> **About this exercise**
Before you return the entries below, strip out the pictures and keep all else exact.

> **Data extracts**

[Start of Attachment]

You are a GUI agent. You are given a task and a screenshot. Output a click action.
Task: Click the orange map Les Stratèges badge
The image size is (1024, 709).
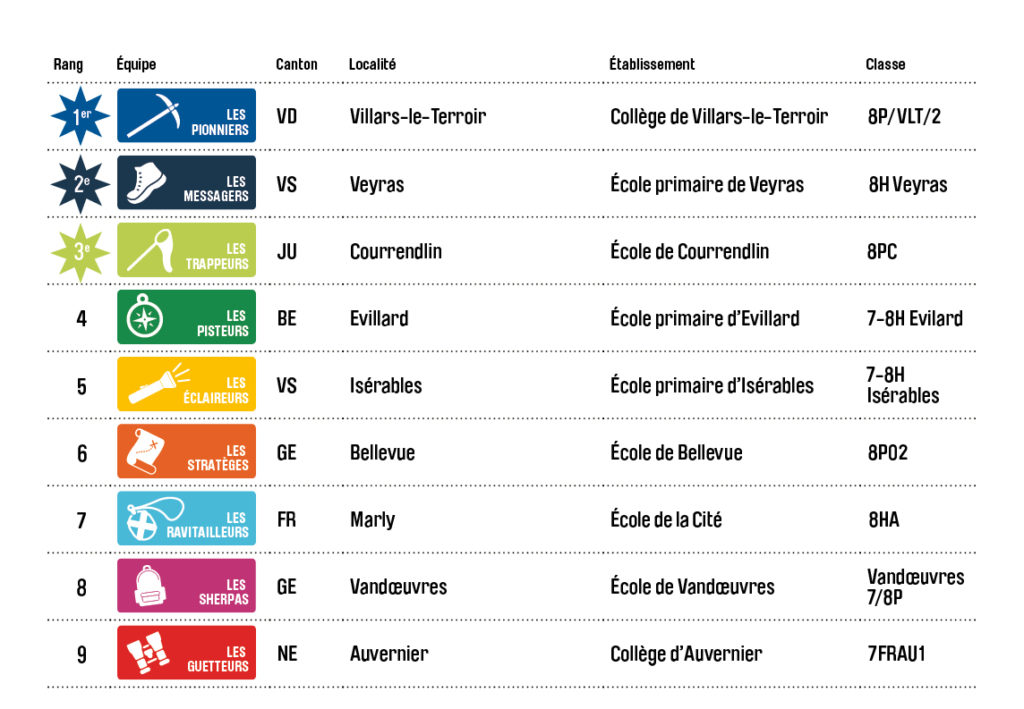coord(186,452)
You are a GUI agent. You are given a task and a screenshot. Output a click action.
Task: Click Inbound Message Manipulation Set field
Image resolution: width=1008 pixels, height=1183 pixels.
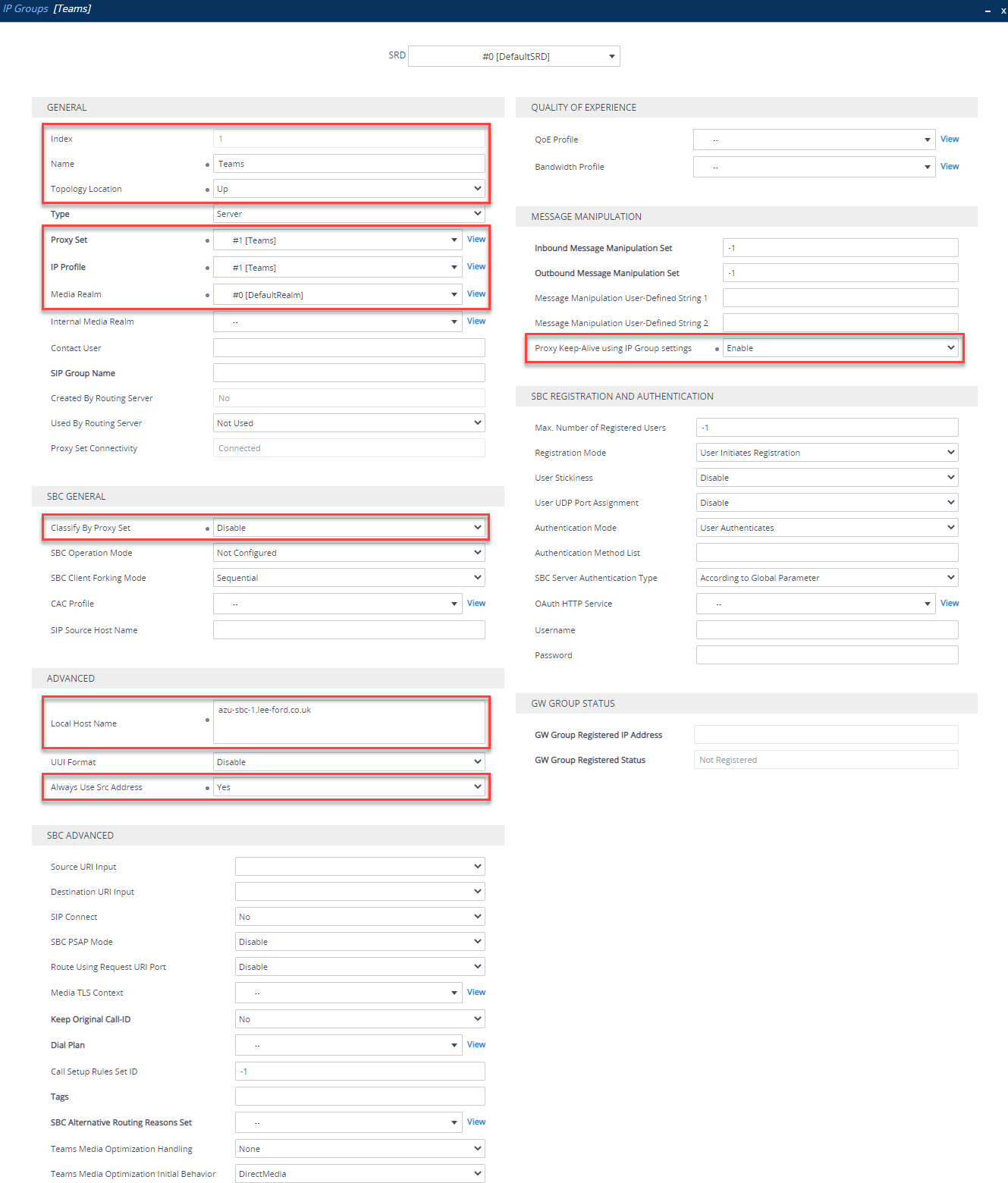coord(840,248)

[End of Attachment]

> **Answer below**
You are a GUI agent. You are given a task and a screenshot. Output a click action.
Task: Click the orange map Les Stratèges badge
The image size is (1024, 709).
coord(186,452)
You are a GUI agent. You are given a task and a screenshot. Output a click action.
Task: Click Inbound Message Manipulation Set field
Image resolution: width=1008 pixels, height=1183 pixels.
coord(840,248)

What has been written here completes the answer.